**THE INPUT**
===============
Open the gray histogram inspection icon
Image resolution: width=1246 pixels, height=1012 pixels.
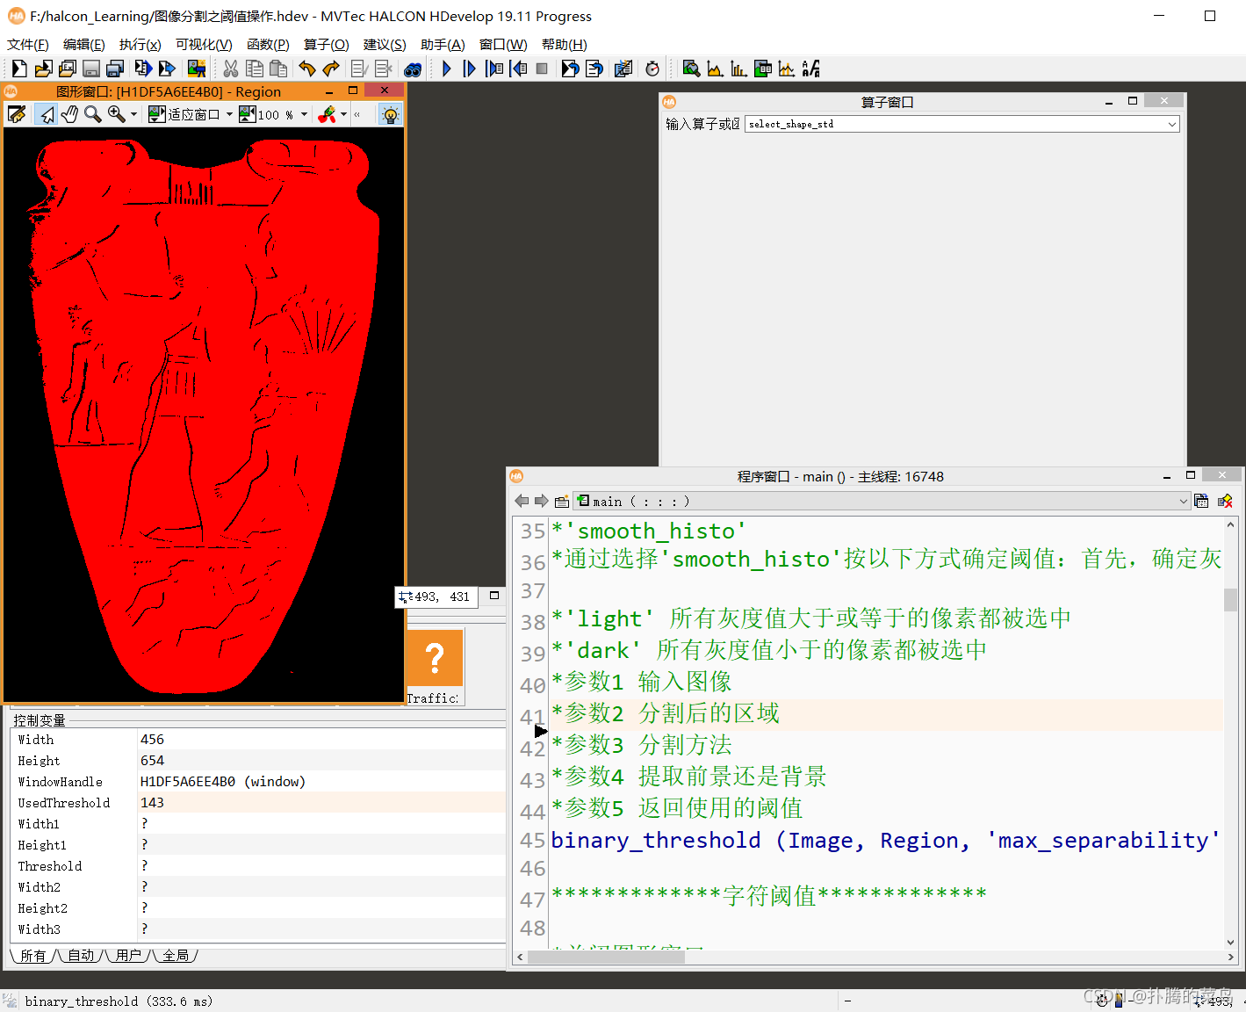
===============
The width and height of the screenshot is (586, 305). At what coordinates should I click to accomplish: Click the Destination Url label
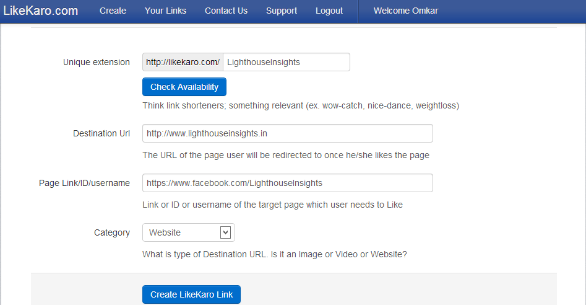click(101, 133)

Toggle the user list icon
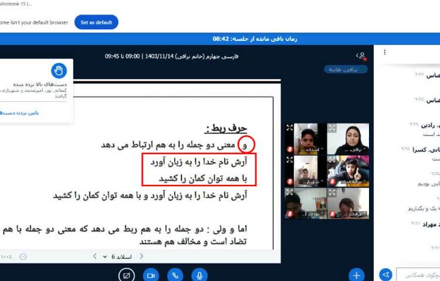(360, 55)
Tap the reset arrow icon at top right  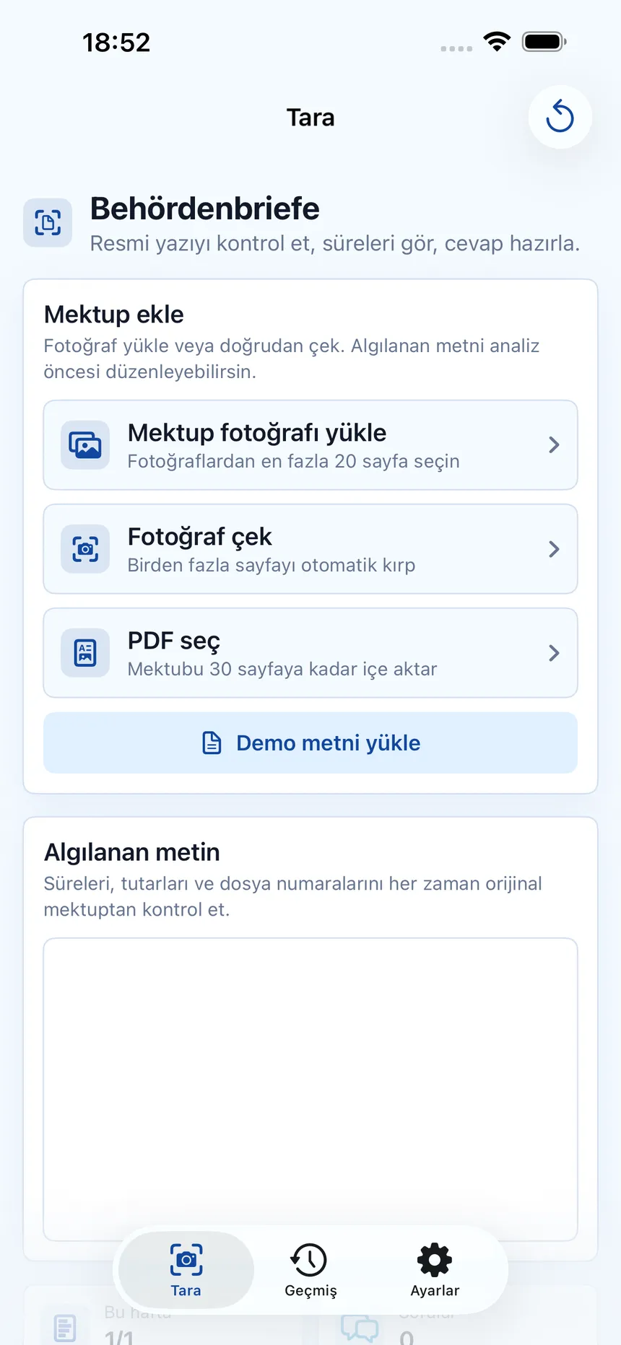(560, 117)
===============
**WORK ORDER**
The listing above holds a line with "Open the gray histogram inspection icon" and a line with "Image resolution: width=1246". Print the stretch from the first through the second, exactly and alone.

**EXERCISE OUTPUT**
Open the gray histogram inspection icon
Image resolution: width=1246 pixels, height=1012 pixels.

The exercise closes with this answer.